BEIJING (Reuters) - China's annual consumer inflation slowed to 2.1 percent in May from April's 2.4 percent, data showed on Sunday, below market expectations and adding to views that the world's second largest economy could slow further in the current quarter.

The National Bureau of Statistics also said that China's producer prices fell 2.9 percent last month from a year earlier, compared with a drop of 2.6 percent in April.

Economists polled by Reuters had expected annual consumer inflation of 2.5 percent and factory-gate prices to fall 2.5 percent in May.

"The inflation data showed China's economic growth continued to slow down. Q2 growth is probably even slower than Q1. In particular, the PPI data showed very weak demand," said Jianguang Shen, chief China economist at Mizuho Securities Asia in Hong Kong.

The subdued inflation will enable China to keep an easy monetary stance and some see the possibility that the People's Bank of China could cut rates later this year to reduce financing costs for struggling Chinese firms, provided that housing inflation does not flare up.

"China has rising room and the possibility to cut interest rates in the second half of this year," Shen added.

"The financing cost for companies is very high now and the central bank should further pursue interest rate liberalization.

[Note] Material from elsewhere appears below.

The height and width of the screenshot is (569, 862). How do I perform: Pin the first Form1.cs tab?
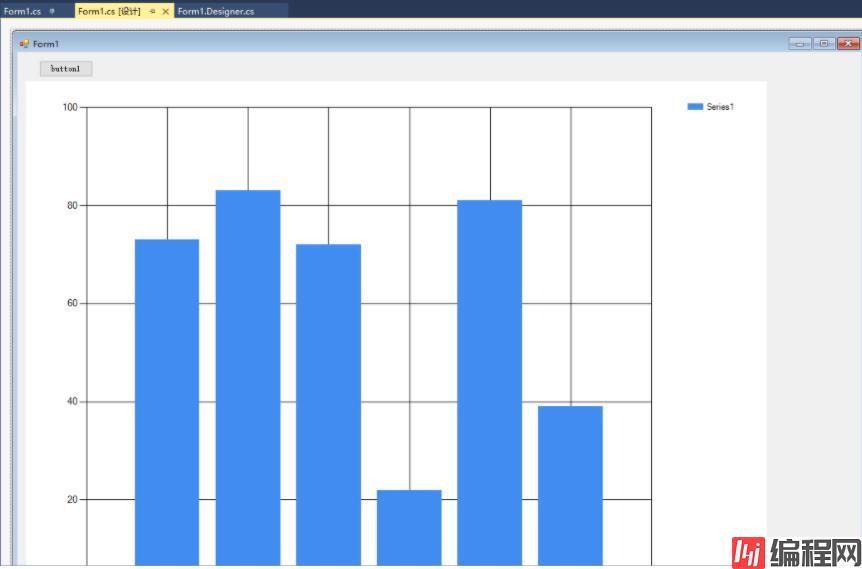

China's fiscal policy in the second half needs to protect consumption growth and support investment."

China's economy grew at its slowest pace for 13 years in 2012, and it has so far surprised on the downside, bringing warnings from some economists that the country would even miss its annual growth target of 7.5 percent.

On Saturday, data showed that China's exports posted their lowest growth rate in almost a year in May while imports unexpectedly fell, underlining concerns that growth in the world's second-largest economy could slow anew in the second quarter.

Government economists from top think-tanks in Beijing told Reuters this week that the new leadership of President Xi Jinping and Premier Li Keqiang will tolerate quarterly growth to slip as far as 7 percent before hitting the stimulus button.

Li had struck a more upbeat note on Saturday, being quoted by state television as saying that China's economy was generally stable, growth was within a "relatively high and reasonable range" and the employment situation was stable.

Month-on-month, consumer prices fell 0.6 percent in May versus a forecast for a drop of 0.2 percent.

Over 80 percent of the monthly fall in the CPI was accounted for by a fall in vegetable prices as supply increased due to warm weather. Vegetable prices fell 13.8 percent in May from April, dragging down the month-on-month headline CPI by 0.5 percentage points.